Look, I think Australians don't know when they're onto a good thing would probably be the other than brunch.
We appreciate brunch very much, but certainly we're getting a lot of propaganda from America and the UK and Canada and Australians lack an identity of our own, so we just sort of think that we're the same, which we aren't actually.
So I should point out these protests are sort of against COVID regulations and lockdowns and forcing people to have vaccines.
Yes, which A, we're not doing.
We're not forcing people to have vaccines.
There are sort of private businesses that are doing vaccine mandates, and also all of the lockdowns are mostly ending as we hit these vaccine targets.
So it seems like a little bit of a late, late
rally.
And this this is not huge numbers of people, it's sort of thousands of people across Australia, which is quite a big country.

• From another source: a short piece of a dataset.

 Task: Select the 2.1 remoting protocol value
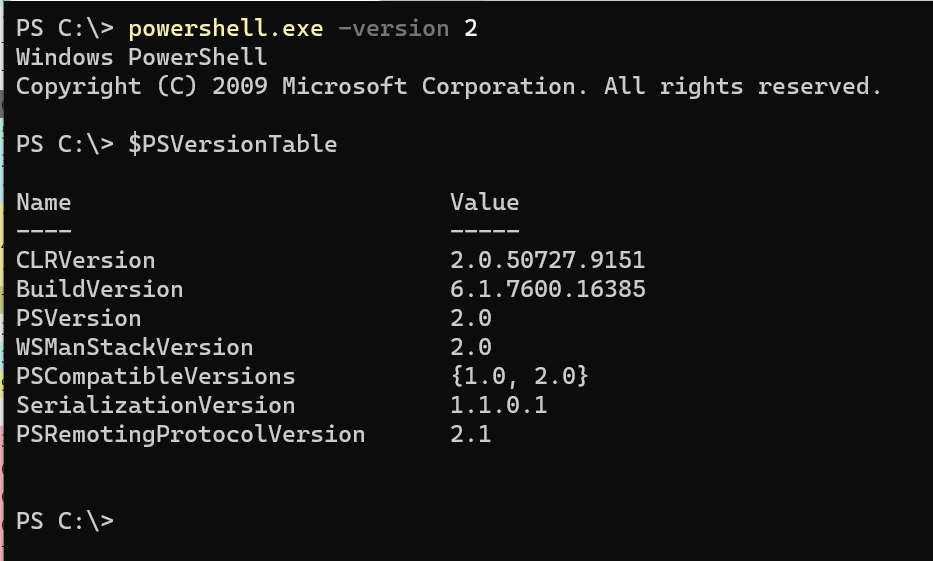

But the anti-vax protests are just one of these fascinating modern phenomena where all of the different sides of the debate, of which there are about six, all of them are calling each other Nazis, including the Nazis.
I saw a man on a train, I was overhearing his conversation, and he was saying he had a swastika neck tattoo.
So, first of all, important piece of context for this little piece of conversation.
He had a swastika neck tattoo, and he was calling the Australian government fascists.
Which,
I mean, you can't accuse someone of trying to perpetuate the Fourth Reich
if you look like you approve of the Third Reich.
I just.
Yes, I mean, that's, I mean, at best, a tainted brand, certainly.
So, I feel like this can be all contextualized by a man that I used to know.
He used to live in the suburb and he sold nut butter from a small shop, and it was like really fancy, expensive, delicious nut butter.
It was made with macadamias and coconut oil.
It was absolutely delicious, and it cost like $12 and it was amazing.
And he would wear shorts only, and you would go in and buy the nut butter from him.
He would call everybody captain, and he maintained firmly that everyone needed to do six shits a day
for optimum health, and that you needed to begin your day by drinking a litre of salt water.
And his walls were lined with pamphlets telling you about how there were parasites in the water, and the government was controlling the radio.
And he was a delight.
He was a delight.
Throughout my teens, I would go in and have a chat with him, and he would tell me about how often I needed to do poo.
And
he enriched the society of which he was a part.
He was a figure in the community.
The problem is that now the internet means these people can find each other
and organise rallies.
Right.
And that makes me sad.
Yes.
Because Captain Nut Butter, one lone nut butter salesman propounding the virtue of six shits a day enriches a community, but they should never be linked up, I think is my theory.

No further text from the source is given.